It looks like a new for of scamming activity is emerging. Thousands of impoverished boys in internet cafes (probably in Africa) are spending their time trying to hack or guess your email password. Various tricks are also employed to try and get the user to reveal it, e.g. By filling in a web form.
if they crack your password they sit back and watch your email traffic without you realising what is going on. They are looking to build a picture of you, maybe to discover bank accounts, online poker or bingo accounts, or simply people who follow your instructions. Using the "forgot password" function of several popular sites they can access and take control of loads of things, EBay, Paypal, Amazon, Facebook etc.
i now know of 4 people who had their email hacked like this and only discovered it when the hacker attempted to steal money. 3 lost nothing, one had $14'000 stolen from his bank account. I dont yet know if the bank will refund him. He was in the habit of sending a scanned copy of his signed instructions to his bank, and the hacker just made a copy of one of those instructions, changing the beneficiary details. The bank did not call back the client to read back or double verify the instruction.
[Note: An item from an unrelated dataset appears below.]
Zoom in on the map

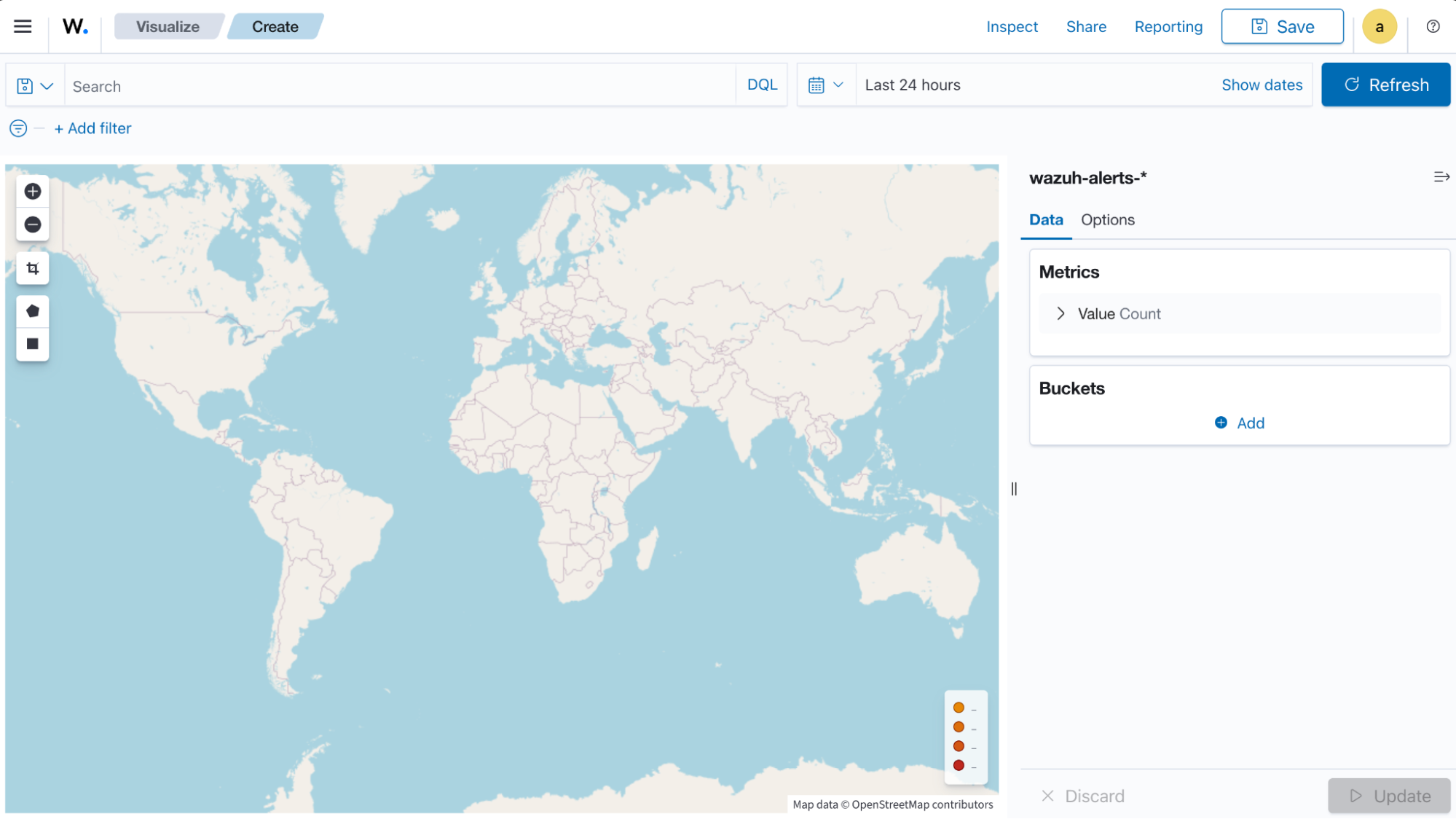[x=32, y=191]
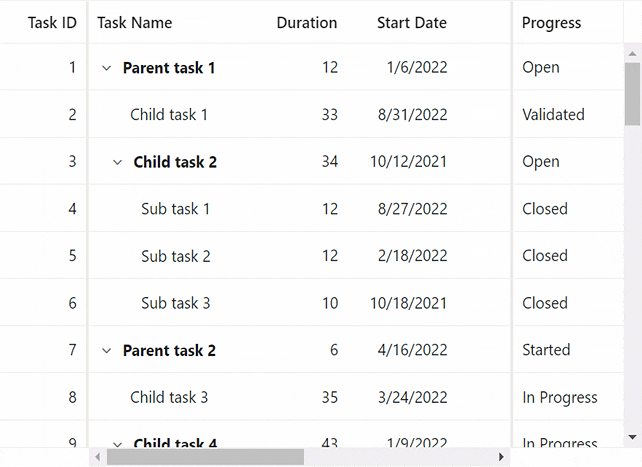The height and width of the screenshot is (467, 642).
Task: Collapse the Parent task 2 row
Action: (106, 351)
In each case i helped the email owner to use email headers to discover the true country of origin where the offending email was sent from. The countries were Nigeria, Cote d'Ivoire and Ghana.
My Advice:
1. Make sure your email password is different from all your other passwords, and too difficult to guess.
2. Assume a scammer may be reading all your email traffic. Is there anything valuable you don't want him to know, like the password to your Facebook account, or the details of your banker.
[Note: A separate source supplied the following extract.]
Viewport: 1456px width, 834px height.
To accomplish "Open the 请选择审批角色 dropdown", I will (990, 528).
3. Be wary if you start getting things like password reminders that you didn't request, or replies from friends to emails that you never sent (e.g "out of office" replies).
4. If you lose your phone or mobile device, change your email password before you do anything else.
5. Don't allow your staff, clients, suppliers or financial intermediaries to act on your email instructions regarding money unless they verify the instruction by calling you.